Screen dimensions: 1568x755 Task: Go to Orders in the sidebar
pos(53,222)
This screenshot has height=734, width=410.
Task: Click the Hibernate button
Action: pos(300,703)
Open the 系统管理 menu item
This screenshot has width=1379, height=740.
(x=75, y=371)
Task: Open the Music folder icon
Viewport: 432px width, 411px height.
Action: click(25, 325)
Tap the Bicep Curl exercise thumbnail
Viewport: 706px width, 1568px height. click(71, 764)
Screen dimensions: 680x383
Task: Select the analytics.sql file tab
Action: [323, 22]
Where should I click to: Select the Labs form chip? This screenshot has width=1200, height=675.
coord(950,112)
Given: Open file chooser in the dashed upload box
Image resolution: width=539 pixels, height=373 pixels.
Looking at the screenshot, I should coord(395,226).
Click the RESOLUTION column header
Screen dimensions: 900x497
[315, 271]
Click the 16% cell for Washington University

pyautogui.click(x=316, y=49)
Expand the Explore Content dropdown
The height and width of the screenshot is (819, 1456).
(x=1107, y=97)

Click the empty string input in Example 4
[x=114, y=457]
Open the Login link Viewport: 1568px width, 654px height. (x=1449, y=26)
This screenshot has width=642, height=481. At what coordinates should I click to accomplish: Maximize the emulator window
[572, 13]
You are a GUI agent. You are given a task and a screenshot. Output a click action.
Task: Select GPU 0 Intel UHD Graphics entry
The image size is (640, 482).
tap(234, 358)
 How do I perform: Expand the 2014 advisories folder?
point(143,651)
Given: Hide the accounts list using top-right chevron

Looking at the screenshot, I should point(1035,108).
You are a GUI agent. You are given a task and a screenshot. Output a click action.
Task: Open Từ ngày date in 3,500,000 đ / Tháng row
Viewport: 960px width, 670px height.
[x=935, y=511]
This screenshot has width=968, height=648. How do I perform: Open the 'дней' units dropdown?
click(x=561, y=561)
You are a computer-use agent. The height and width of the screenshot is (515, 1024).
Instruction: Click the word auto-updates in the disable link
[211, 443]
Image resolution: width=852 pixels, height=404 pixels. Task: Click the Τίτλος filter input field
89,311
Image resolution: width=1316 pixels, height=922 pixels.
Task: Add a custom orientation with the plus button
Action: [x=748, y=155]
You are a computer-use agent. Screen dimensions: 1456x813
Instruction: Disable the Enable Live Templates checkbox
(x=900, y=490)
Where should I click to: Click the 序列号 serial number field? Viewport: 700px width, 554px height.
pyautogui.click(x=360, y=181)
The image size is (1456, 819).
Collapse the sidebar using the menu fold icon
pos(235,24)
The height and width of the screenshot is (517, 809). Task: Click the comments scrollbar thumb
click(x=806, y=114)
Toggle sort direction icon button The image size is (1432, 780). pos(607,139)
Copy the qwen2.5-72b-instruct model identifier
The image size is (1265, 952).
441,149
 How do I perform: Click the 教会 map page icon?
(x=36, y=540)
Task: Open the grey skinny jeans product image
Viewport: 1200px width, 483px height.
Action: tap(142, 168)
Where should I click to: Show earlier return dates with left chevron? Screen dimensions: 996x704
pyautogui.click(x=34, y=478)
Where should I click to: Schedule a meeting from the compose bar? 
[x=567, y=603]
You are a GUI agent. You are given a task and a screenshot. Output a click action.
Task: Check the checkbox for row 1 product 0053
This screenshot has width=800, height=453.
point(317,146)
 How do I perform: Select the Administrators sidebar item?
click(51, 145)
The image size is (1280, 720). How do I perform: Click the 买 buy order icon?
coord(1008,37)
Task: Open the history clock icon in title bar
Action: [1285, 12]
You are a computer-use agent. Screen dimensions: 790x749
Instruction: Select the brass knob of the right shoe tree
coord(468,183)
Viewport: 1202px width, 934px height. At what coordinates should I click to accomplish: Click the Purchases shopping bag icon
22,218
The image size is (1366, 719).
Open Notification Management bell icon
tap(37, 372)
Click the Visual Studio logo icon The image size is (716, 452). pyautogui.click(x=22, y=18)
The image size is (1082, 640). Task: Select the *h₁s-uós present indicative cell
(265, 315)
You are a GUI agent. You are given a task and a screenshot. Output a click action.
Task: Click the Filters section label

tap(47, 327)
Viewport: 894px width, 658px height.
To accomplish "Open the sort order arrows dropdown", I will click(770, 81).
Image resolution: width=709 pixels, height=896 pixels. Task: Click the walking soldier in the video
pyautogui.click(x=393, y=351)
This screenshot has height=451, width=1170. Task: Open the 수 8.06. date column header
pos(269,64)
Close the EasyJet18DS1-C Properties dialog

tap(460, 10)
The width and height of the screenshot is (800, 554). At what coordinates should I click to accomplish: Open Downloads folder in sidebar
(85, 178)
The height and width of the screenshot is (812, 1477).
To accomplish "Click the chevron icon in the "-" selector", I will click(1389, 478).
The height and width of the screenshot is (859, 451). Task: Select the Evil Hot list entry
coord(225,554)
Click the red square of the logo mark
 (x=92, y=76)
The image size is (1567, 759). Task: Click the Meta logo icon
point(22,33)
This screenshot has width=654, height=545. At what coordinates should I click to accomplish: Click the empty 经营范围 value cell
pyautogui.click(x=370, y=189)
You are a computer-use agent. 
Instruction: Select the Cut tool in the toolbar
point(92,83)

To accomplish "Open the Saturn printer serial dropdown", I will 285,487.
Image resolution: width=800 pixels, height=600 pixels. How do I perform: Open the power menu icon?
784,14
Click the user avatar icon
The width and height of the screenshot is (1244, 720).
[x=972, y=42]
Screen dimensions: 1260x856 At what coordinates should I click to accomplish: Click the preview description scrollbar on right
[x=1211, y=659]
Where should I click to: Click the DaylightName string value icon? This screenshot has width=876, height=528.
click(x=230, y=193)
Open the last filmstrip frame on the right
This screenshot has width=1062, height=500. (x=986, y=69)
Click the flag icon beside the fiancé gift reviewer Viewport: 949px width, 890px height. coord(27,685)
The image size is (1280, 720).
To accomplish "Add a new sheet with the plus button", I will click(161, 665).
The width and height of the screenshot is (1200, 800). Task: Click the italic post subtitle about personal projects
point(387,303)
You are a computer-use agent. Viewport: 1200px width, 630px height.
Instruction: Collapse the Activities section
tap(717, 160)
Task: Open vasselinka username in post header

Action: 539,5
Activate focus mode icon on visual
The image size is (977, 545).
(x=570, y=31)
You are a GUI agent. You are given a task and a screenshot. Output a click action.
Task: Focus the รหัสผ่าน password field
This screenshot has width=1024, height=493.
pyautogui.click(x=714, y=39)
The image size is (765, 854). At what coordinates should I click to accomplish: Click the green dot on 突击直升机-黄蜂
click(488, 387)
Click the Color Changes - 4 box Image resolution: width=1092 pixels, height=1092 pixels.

####################

=== Task ===
Take the records and restate them word for word.

=== Written reply ===
Screen dimensions: 1568x755 Task: Go to Orders in the sidebar
pos(53,222)
This screenshot has height=734, width=410.
Task: Click the Hibernate button
Action: pos(300,703)
Open the 系统管理 menu item
This screenshot has width=1379, height=740.
(x=75, y=371)
Task: Open the Music folder icon
Viewport: 432px width, 411px height.
Action: click(25, 325)
Tap the Bicep Curl exercise thumbnail
Viewport: 706px width, 1568px height. click(71, 764)
Screen dimensions: 680x383
Task: Select the analytics.sql file tab
Action: [323, 22]
Where should I click to: Select the Labs form chip? This screenshot has width=1200, height=675.
coord(950,112)
Given: Open file chooser in the dashed upload box
Image resolution: width=539 pixels, height=373 pixels.
Looking at the screenshot, I should coord(395,226).
Click the RESOLUTION column header
Screen dimensions: 900x497
[315, 271]
Click the 16% cell for Washington University

pyautogui.click(x=316, y=49)
Expand the Explore Content dropdown
The height and width of the screenshot is (819, 1456).
(x=1107, y=97)

Click the empty string input in Example 4
[x=114, y=457]
Open the Login link Viewport: 1568px width, 654px height. (x=1449, y=26)
This screenshot has width=642, height=481. At what coordinates should I click to accomplish: Maximize the emulator window
[572, 13]
You are a GUI agent. You are given a task and a screenshot. Output a click action.
Task: Select GPU 0 Intel UHD Graphics entry
The image size is (640, 482).
tap(234, 358)
 How do I perform: Expand the 2014 advisories folder?
point(143,651)
Given: Hide the accounts list using top-right chevron

Looking at the screenshot, I should point(1035,108).
You are a GUI agent. You are given a task and a screenshot. Output a click action.
Task: Open Từ ngày date in 3,500,000 đ / Tháng row
Viewport: 960px width, 670px height.
[x=935, y=511]
This screenshot has width=968, height=648. How do I perform: Open the 'дней' units dropdown?
click(x=561, y=561)
You are a computer-use agent. The height and width of the screenshot is (515, 1024).
Instruction: Click the word auto-updates in the disable link
[211, 443]
Image resolution: width=852 pixels, height=404 pixels. Task: Click the Τίτλος filter input field
89,311
Image resolution: width=1316 pixels, height=922 pixels.
Task: Add a custom orientation with the plus button
Action: [x=748, y=155]
You are a computer-use agent. Screen dimensions: 1456x813
Instruction: Disable the Enable Live Templates checkbox
(x=900, y=490)
Where should I click to: Click the 序列号 serial number field? Viewport: 700px width, 554px height.
pyautogui.click(x=360, y=181)
The image size is (1456, 819).
Collapse the sidebar using the menu fold icon
pos(235,24)
The height and width of the screenshot is (517, 809). Task: Click the comments scrollbar thumb
click(x=806, y=114)
Toggle sort direction icon button The image size is (1432, 780). pos(607,139)
Copy the qwen2.5-72b-instruct model identifier
The image size is (1265, 952).
441,149
 How do I perform: Click the 教会 map page icon?
(x=36, y=540)
Task: Open the grey skinny jeans product image
Viewport: 1200px width, 483px height.
Action: tap(142, 168)
Where should I click to: Show earlier return dates with left chevron? Screen dimensions: 996x704
pyautogui.click(x=34, y=478)
Where should I click to: Schedule a meeting from the compose bar? 
[x=567, y=603]
You are a GUI agent. You are given a task and a screenshot. Output a click action.
Task: Check the checkbox for row 1 product 0053
This screenshot has width=800, height=453.
point(317,146)
 How do I perform: Select the Administrators sidebar item?
click(51, 145)
The image size is (1280, 720). How do I perform: Click the 买 buy order icon?
coord(1008,37)
Task: Open the history clock icon in title bar
Action: [1285, 12]
You are a computer-use agent. Screen dimensions: 790x749
Instruction: Select the brass knob of the right shoe tree
coord(468,183)
Viewport: 1202px width, 934px height. At what coordinates should I click to accomplish: Click the Purchases shopping bag icon
22,218
The image size is (1366, 719).
Open Notification Management bell icon
tap(37, 372)
Click the Visual Studio logo icon The image size is (716, 452). pyautogui.click(x=22, y=18)
The image size is (1082, 640). Task: Select the *h₁s-uós present indicative cell
(265, 315)
You are a GUI agent. You are given a task and a screenshot. Output a click action.
Task: Click the Filters section label

tap(47, 327)
Viewport: 894px width, 658px height.
To accomplish "Open the sort order arrows dropdown", I will click(770, 81).
Image resolution: width=709 pixels, height=896 pixels. Task: Click the walking soldier in the video
pyautogui.click(x=393, y=351)
This screenshot has height=451, width=1170. Task: Open the 수 8.06. date column header
pos(269,64)
Close the EasyJet18DS1-C Properties dialog

tap(460, 10)
The width and height of the screenshot is (800, 554). At what coordinates should I click to accomplish: Open Downloads folder in sidebar
(85, 178)
The height and width of the screenshot is (812, 1477).
To accomplish "Click the chevron icon in the "-" selector", I will click(1389, 478).
The height and width of the screenshot is (859, 451). Task: Select the Evil Hot list entry
coord(225,554)
Click the red square of the logo mark
 (x=92, y=76)
The image size is (1567, 759). Task: Click the Meta logo icon
point(22,33)
This screenshot has width=654, height=545. At what coordinates should I click to accomplish: Click the empty 经营范围 value cell
pyautogui.click(x=370, y=189)
You are a computer-use agent. 
Instruction: Select the Cut tool in the toolbar
point(92,83)

To accomplish "Open the Saturn printer serial dropdown", I will 285,487.
Image resolution: width=800 pixels, height=600 pixels. How do I perform: Open the power menu icon?
784,14
Click the user avatar icon
The width and height of the screenshot is (1244, 720).
[x=972, y=42]
Screen dimensions: 1260x856 At what coordinates should I click to accomplish: Click the preview description scrollbar on right
[x=1211, y=659]
Where should I click to: Click the DaylightName string value icon? This screenshot has width=876, height=528.
click(x=230, y=193)
Open the last filmstrip frame on the right
This screenshot has width=1062, height=500. (x=986, y=69)
Click the flag icon beside the fiancé gift reviewer Viewport: 949px width, 890px height. coord(27,685)
The image size is (1280, 720).
To accomplish "Add a new sheet with the plus button", I will click(161, 665).
The width and height of the screenshot is (1200, 800). Task: Click the italic post subtitle about personal projects
point(387,303)
You are a computer-use agent. Viewport: 1200px width, 630px height.
Instruction: Collapse the Activities section
tap(717, 160)
Task: Open vasselinka username in post header

Action: 539,5
Activate focus mode icon on visual
The image size is (977, 545).
(x=570, y=31)
You are a GUI agent. You are given a task and a screenshot. Output a click action.
Task: Focus the รหัสผ่าน password field
This screenshot has width=1024, height=493.
pyautogui.click(x=714, y=39)
The image size is (765, 854). At what coordinates should I click to accomplish: Click the green dot on 突击直升机-黄蜂
click(488, 387)
Click the Color Changes - 4 box Image resolution: width=1092 pixels, height=1092 pixels.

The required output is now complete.